Mellors noted that, while treatment is not yet available to clear HIV from cerebrospinal cells, the finding still has potential clinical applications. Awareness of the potential link between HIV infection, even when well-controlled, and cognitive issues can help physicians to track patients who may need additional monitoring. 

 

Co-lead author Serena Spudich, M.D., the Dr. Harry M. Zimmerman and Dr.

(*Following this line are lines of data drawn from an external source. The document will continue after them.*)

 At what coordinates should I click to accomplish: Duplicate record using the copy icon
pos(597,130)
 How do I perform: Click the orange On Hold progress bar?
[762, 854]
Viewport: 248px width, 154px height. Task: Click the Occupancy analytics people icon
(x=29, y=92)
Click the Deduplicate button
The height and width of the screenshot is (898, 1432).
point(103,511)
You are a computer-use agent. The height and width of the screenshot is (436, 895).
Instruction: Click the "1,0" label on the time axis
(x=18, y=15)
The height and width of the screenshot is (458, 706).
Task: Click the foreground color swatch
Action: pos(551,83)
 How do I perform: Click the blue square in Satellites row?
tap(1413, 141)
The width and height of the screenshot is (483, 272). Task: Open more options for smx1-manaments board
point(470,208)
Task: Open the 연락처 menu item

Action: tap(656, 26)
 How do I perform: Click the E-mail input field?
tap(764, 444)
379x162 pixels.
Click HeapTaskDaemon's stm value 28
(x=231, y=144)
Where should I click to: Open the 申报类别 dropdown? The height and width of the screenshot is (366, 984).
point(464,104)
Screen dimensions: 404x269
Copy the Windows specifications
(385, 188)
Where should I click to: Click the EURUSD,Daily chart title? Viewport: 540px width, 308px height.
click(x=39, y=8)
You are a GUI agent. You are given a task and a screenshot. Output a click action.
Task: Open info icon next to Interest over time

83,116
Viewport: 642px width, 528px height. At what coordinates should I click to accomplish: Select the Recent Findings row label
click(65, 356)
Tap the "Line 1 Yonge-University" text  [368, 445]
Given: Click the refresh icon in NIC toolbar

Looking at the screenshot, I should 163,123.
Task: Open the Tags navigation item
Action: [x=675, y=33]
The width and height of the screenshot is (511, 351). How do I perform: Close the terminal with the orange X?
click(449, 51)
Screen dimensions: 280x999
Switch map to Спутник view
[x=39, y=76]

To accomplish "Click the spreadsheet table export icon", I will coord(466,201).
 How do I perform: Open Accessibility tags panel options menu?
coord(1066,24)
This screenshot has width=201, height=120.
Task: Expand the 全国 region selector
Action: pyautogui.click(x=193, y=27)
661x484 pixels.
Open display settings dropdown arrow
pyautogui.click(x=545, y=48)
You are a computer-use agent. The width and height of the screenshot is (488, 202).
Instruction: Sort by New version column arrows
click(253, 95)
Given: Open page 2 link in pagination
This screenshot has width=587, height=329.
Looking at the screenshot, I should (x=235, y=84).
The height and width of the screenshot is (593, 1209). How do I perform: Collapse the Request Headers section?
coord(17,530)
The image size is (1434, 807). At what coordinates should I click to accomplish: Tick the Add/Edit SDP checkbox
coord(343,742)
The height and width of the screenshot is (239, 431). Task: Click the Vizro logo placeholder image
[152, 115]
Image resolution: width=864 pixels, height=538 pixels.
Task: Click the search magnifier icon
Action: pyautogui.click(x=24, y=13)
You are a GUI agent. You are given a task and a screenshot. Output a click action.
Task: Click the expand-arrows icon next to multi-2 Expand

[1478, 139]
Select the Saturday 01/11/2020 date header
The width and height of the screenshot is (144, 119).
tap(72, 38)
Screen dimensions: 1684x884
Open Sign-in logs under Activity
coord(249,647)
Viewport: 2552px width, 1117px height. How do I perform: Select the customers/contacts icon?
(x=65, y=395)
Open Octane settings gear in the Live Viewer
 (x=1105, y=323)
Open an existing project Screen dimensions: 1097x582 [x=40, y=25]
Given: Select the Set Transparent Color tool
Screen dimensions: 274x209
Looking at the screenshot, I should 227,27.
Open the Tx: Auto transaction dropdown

Nicholas and Viola Spinelli Professor of Neurology at Yale University, noted that future clinical trials will be needed both to establish a reason that a cerebrospinal HIV reservoir would be linked to cognitive decline, and to determine if eliminating this reservoir is possible and if doing so improves neurocognitive function in people living with HIV. 

 

The late Kevin Robertson, Ph.D., of the University of North Carolina, is the other co-lead author of this paper. Additional authors are Ronald J. Bosch, Ph.D., Hanna Mar, M.P.H., and Christina M. Lalama, all of Harvard University; Rajesh T. Gandhi, M.D., of Massachusetts General Hospital; Joshua C. Cyktor, Ph.D., Bernard J. Macatangay, M.D., Charles Rinaldo, Ph.D., Deborah McMahon, M.D., Jana L. Jacobs, Ph.D., and Dianna Koontz, all of Pitt; Ann C. Collier, M.D., of the University of Washington; Catherine Godfrey, M.D., of the NIH; Evelyn Hogg, of Social & Scientific Systems, Inc.; and Alyssa Vecchio, M.D., of the University of North Carolina. 

 

This research was supported by NIH grants UM1 AI068634, UM1 AI068636, UM1 AI106701, UM1 AI069481 and R21MH110260.